Source passage:

##############################

Airlines' 'bait-and-switch' strategy lures customers to flights that never take off
Rob Przybylski and Courtney Ross were slated to wrap up the month on a Costa Rican beach, sipping sugarcane cocktails with friends and family as they celebrated their wedding.
Instead, the Oshawa, Ont., duo say they and their 84 guests are out more than $216,000 after their Sunwing Airlines vacation package was cancelled due to the COVID-19 pandemic.
“They have basically told us that refunds are not an option,” said Przybylski, 35.
Like most Canadian airlines, Sunwing does not reimburse passengers for flights cancelled by the airline, instead offering travel vouchers valid for two years.
The couple's original booking in April had been called off by the carrier as the virus shut down global air travel. Their destination, a Planet Hollywood resort on the Pacific Ocean, offered a refund, but Sunwing did not, he said. So they rebooked the nuptial getaway for Nov. 27.
Sunwing cancelled the second flight last month, he said.
“We have 80 people that are out money, and a lot of them aren't working now,” including his fiancee for much of this year, Przybylski said.
“My mom is the perfect example. She hasn't travelled in 30 years. What is she going to do with a credit?”
Despite minuscule travel demand, Canadian airlines continue to schedule tens of thousands of flights per month, only to cancel the vast majority of them several weeks before takeoff.

##############################

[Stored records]
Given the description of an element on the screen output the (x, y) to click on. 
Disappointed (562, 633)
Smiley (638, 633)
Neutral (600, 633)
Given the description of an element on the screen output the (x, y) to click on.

##############################

Required work:
Write out the passage from the airline cancellations article, from "Despite minuscule travel" to "weeks before takeoff.".

Answer box:
Despite minuscule travel demand, Canadian airlines continue to schedule tens of thousands of flights per month, only to cancel the vast majority of them several weeks before takeoff.